**** TASK INPUTS

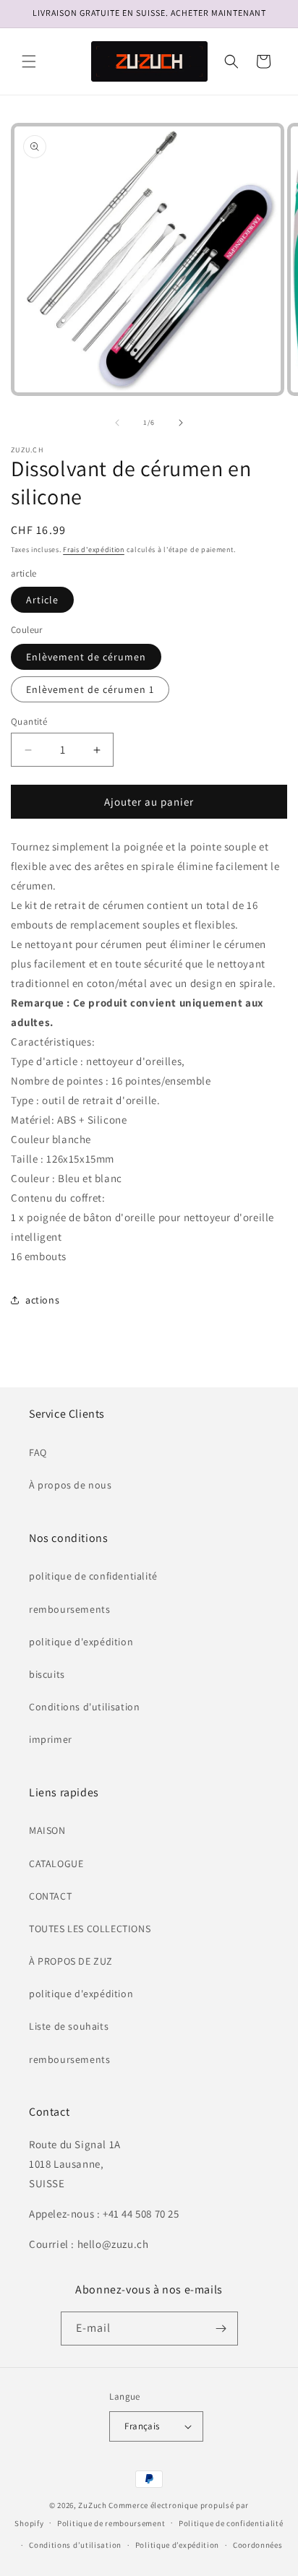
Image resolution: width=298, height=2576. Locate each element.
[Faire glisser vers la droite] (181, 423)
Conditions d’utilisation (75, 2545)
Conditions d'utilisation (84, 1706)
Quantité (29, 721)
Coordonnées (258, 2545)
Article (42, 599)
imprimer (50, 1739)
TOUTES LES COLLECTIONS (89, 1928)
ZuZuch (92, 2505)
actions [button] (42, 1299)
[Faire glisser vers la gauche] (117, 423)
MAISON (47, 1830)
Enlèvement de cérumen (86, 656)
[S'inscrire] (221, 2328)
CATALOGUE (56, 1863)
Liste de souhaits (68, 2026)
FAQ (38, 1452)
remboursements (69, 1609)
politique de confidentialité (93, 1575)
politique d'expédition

********

EXERCISE:
Copy out the entries above in full and exactly, skipping every picture.

RESPONSE AREA:
Image resolution: width=298, height=2576. Locate each element.
[Faire glisser vers la droite] (181, 423)
Conditions d’utilisation (75, 2545)
Conditions d'utilisation (84, 1706)
Quantité (29, 721)
Coordonnées (258, 2545)
Article (42, 599)
imprimer (50, 1739)
TOUTES LES COLLECTIONS (89, 1928)
ZuZuch (92, 2505)
actions [button] (42, 1299)
[Faire glisser vers la gauche] (117, 423)
MAISON (47, 1830)
Enlèvement de cérumen (86, 656)
[S'inscrire] (221, 2328)
CATALOGUE (56, 1863)
Liste de souhaits (68, 2026)
FAQ (38, 1452)
remboursements (69, 1609)
politique de confidentialité (93, 1575)
politique d'expédition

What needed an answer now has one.